A new report from the Higher Education Policy Institute (Hepi) shows there is a “unishambles”, this newspaper claimed yesterday on its front page. Nice headline – shame about the spin. This Government’s university reforms are putting a new focus on the student experience, promoting opportunity and helping reduce the public deficit. Hepi argues that they won’t save a penny, but the evidence says they will.
The contribution from graduates (not students) will rise from around 40 per cent of the costs to 60 per cent. The contribution from taxpayers will fall – though they will still fund maintenance grants and the extra costs of more expensive courses. This means we achieve a treble. We tackle the deficit in the public finances. We ensure our universities have the resources they need for world-class teaching. And we deliver more support to students from under-represented groups, which will support social mobility.
The OECD and the Institute for Fiscal Studies (IFS) agree our reforms will save money. But Hepi says any savings are illusory and that the new system could be “more expensive than the one it has replaced”. Around 40p of every £1 loaned to students will never be repaid, they argue, because graduates will not earn enough to make the repayments, which are set at 9 per cent of salary above £21,000. In contrast, we have set the write-off figure closer to 30p.
Our estimates have been checked by the Office for Budget Responsibility. Such long-term estimates depend on a wide range of variables but we estimate that the earnings trajectory of graduates will grow by 1.3 per cent a year, which seems reasonable given the demand for highly skilled people. We stand by our figures and do not accept Hepi’s modelling.
First, we are actually in the middle of a range of forecasts. While Hepi claims we have underestimated the write-off costs, others claim we have over-estimated them. We use a long-term planning assumption that the Government borrows at an interest rate of 2.2 per cent. The borrowing rate is currently lower than this so other economists argue we are actually exaggerating the public cost of each student.
The study also muddles up fees and loans. They claim our figures are wrong because the average tuition fee of £8,200 is somewhat higher than our estimate for the average tuition loan of £7,600. But students are not obliged to take out a loan for the entirety of their course. The cost to government is the average loan multiplied by the number of students with a loan, not the average fee multiplied by the total number of students.

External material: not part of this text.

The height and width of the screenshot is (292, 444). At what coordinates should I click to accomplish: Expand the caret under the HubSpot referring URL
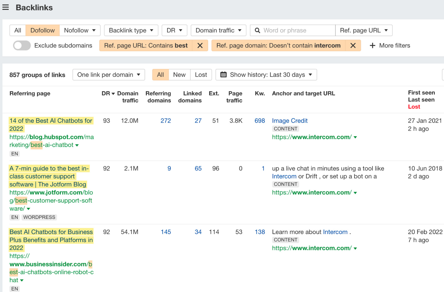pos(77,145)
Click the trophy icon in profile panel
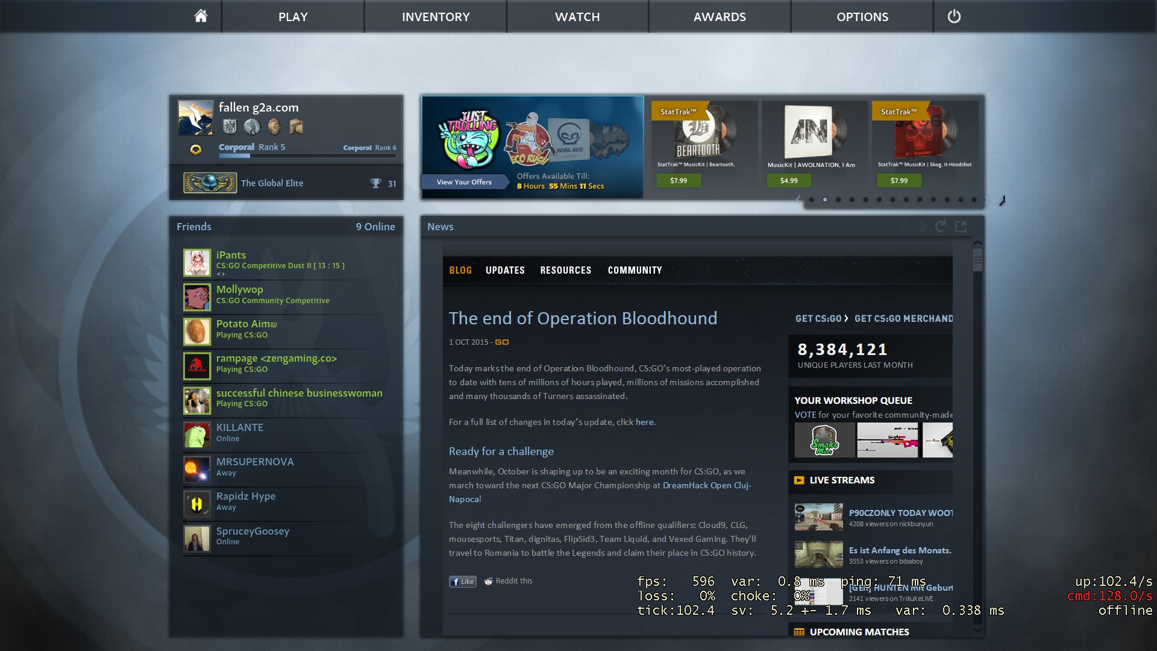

As with all long-range estimates, we accept there is a margin of error. But Hepi assumes the worst outcome for taxpayers on pretty much every variable it assesses, while ignoring other variables altogether. Our reforms are about much more than saving money. They are also designed to put students at the heart of the university system. Our estimates and our approach were described to me by the OECD recently as a textbook example of how to reform higher education. We stand by them.